Ich überlege schon seit längerem ob ich ne Rezeptsammlung ausarbeiten soll oder nicht. Für meine Sippe habe ich schon eine kleinere Version aufgebaut aber nur die einfachen Rezepte. Idealer wäre es natürlich wenn man direkt dazu packt welche Rohstoffe man dafür benötigt und was daraus entsteht.
Wenn ich ne HP hätte würde ich mich wohl daran probieren, aber hab ich leider nicht und ne Sammlung in nen Post zu knallen ist..naja nicht wirklich von Nutzen.
Also sollte jemand wissen ob sowas in Planung ist ob, wir das später machen können oder die buffies selbst kann ja mal ein kurzes Statement abgeben.
Dankescheen!


----------



## Myronn (18. Juli 2007)

Dass es konkret geplant ist glaube ich nicht. Aber wenn es Sinn macht?

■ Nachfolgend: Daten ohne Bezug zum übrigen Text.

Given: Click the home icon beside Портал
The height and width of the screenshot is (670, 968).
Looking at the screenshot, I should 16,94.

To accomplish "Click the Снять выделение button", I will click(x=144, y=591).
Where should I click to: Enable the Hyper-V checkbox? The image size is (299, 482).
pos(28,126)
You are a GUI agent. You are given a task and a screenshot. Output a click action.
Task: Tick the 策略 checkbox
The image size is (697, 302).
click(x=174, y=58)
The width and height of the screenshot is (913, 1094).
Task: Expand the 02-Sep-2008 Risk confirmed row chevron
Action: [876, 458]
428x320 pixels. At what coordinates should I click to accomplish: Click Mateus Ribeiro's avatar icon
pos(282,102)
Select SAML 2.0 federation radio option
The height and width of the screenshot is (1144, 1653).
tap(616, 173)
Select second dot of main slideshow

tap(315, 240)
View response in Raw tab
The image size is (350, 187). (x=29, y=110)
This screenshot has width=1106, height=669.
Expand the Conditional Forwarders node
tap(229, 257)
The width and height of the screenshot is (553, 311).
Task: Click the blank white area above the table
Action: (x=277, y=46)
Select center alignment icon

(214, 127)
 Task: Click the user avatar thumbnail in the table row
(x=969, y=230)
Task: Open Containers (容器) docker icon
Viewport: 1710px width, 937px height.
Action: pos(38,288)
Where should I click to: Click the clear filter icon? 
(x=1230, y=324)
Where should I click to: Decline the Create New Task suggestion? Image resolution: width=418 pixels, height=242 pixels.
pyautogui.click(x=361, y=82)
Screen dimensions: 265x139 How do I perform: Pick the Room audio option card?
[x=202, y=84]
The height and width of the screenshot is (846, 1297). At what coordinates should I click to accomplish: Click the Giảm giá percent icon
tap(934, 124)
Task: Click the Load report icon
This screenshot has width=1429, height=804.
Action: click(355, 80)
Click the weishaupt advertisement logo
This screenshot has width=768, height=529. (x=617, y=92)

Why not? 

@Crowley & Co was haltet ihr denn davon?

Viele Grüße
Uwe


----------



## -bloodberry- (18. Juli 2007)

Mir ist auch nicht bekannt, dass so etwas von buffed aus geplant ist.

Wäre aber mal stark dafür, dass sich die Forum-Community mal mit den buffed-Leuten zusammentut und vielleicht eine eigene Sektion auf der Hauptseite aufmacht (im HDRO-Bereich natürlich).
Denn mir fallen spontan schon einige Threads ein, die sich auch auf der Hauptseite gut machen würde, aufgrund einiger besserer Design-Möglichkeiten würden sich diese dort sogar besser machen.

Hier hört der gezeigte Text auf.